=== Section Start ===

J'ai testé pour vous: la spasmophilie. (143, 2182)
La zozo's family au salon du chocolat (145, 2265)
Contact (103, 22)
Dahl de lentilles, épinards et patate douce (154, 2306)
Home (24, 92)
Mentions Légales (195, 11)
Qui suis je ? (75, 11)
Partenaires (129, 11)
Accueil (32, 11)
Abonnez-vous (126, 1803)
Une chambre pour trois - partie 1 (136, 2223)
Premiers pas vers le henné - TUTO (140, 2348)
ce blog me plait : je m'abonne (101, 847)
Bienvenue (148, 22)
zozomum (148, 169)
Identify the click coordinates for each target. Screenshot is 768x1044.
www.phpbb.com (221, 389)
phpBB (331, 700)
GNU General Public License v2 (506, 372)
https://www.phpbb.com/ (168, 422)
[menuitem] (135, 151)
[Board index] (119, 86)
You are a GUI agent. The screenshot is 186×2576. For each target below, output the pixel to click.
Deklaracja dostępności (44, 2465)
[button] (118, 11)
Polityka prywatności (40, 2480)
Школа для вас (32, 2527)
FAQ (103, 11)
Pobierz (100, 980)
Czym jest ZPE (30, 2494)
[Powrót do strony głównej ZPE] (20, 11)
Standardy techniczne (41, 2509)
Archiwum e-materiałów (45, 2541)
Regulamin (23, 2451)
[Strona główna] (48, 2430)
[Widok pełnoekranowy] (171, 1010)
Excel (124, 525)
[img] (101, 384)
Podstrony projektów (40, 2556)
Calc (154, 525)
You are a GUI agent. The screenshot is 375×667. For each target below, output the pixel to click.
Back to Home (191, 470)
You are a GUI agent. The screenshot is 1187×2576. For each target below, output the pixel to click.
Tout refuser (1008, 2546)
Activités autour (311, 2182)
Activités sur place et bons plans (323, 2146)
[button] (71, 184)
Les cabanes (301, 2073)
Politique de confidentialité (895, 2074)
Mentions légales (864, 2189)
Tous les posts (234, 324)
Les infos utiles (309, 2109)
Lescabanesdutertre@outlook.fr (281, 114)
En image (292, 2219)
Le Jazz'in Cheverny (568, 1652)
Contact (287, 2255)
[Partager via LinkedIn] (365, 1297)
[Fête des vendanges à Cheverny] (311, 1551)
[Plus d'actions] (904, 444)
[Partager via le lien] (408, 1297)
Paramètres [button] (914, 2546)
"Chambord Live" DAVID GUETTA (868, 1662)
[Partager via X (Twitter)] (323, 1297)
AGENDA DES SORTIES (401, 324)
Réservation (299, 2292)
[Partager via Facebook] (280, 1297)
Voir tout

=== Section End ===

What you should do - Could you retype all of the material word for word?

Written solution -
J'ai testé pour vous: la spasmophilie. (143, 2182)
La zozo's family au salon du chocolat (145, 2265)
Contact (103, 22)
Dahl de lentilles, épinards et patate douce (154, 2306)
Home (24, 92)
Mentions Légales (195, 11)
Qui suis je ? (75, 11)
Partenaires (129, 11)
Accueil (32, 11)
Abonnez-vous (126, 1803)
Une chambre pour trois - partie 1 (136, 2223)
Premiers pas vers le henné - TUTO (140, 2348)
ce blog me plait : je m'abonne (101, 847)
Bienvenue (148, 22)
zozomum (148, 169)
Identify the click coordinates for each target. Screenshot is 768x1044.
www.phpbb.com (221, 389)
phpBB (331, 700)
GNU General Public License v2 (506, 372)
https://www.phpbb.com/ (168, 422)
[menuitem] (135, 151)
[Board index] (119, 86)
You are a GUI agent. The screenshot is 186×2576. For each target below, output the pixel to click.
Deklaracja dostępności (44, 2465)
[button] (118, 11)
Polityka prywatności (40, 2480)
Школа для вас (32, 2527)
FAQ (103, 11)
Pobierz (100, 980)
Czym jest ZPE (30, 2494)
[Powrót do strony głównej ZPE] (20, 11)
Standardy techniczne (41, 2509)
Archiwum e-materiałów (45, 2541)
Regulamin (23, 2451)
[Strona główna] (48, 2430)
[Widok pełnoekranowy] (171, 1010)
Excel (124, 525)
[img] (101, 384)
Podstrony projektów (40, 2556)
Calc (154, 525)
You are a GUI agent. The screenshot is 375×667. For each target below, output the pixel to click.
Back to Home (191, 470)
You are a GUI agent. The screenshot is 1187×2576. For each target below, output the pixel to click.
Tout refuser (1008, 2546)
Activités autour (311, 2182)
Activités sur place et bons plans (323, 2146)
[button] (71, 184)
Les cabanes (301, 2073)
Politique de confidentialité (895, 2074)
Mentions légales (864, 2189)
Tous les posts (234, 324)
Les infos utiles (309, 2109)
Lescabanesdutertre@outlook.fr (281, 114)
En image (292, 2219)
Le Jazz'in Cheverny (568, 1652)
Contact (287, 2255)
[Partager via LinkedIn] (365, 1297)
[Fête des vendanges à Cheverny] (311, 1551)
[Plus d'actions] (904, 444)
[Partager via le lien] (408, 1297)
Paramètres [button] (914, 2546)
"Chambord Live" DAVID GUETTA (868, 1662)
[Partager via X (Twitter)] (323, 1297)
AGENDA DES SORTIES (401, 324)
Réservation (299, 2292)
[Partager via Facebook] (280, 1297)
Voir tout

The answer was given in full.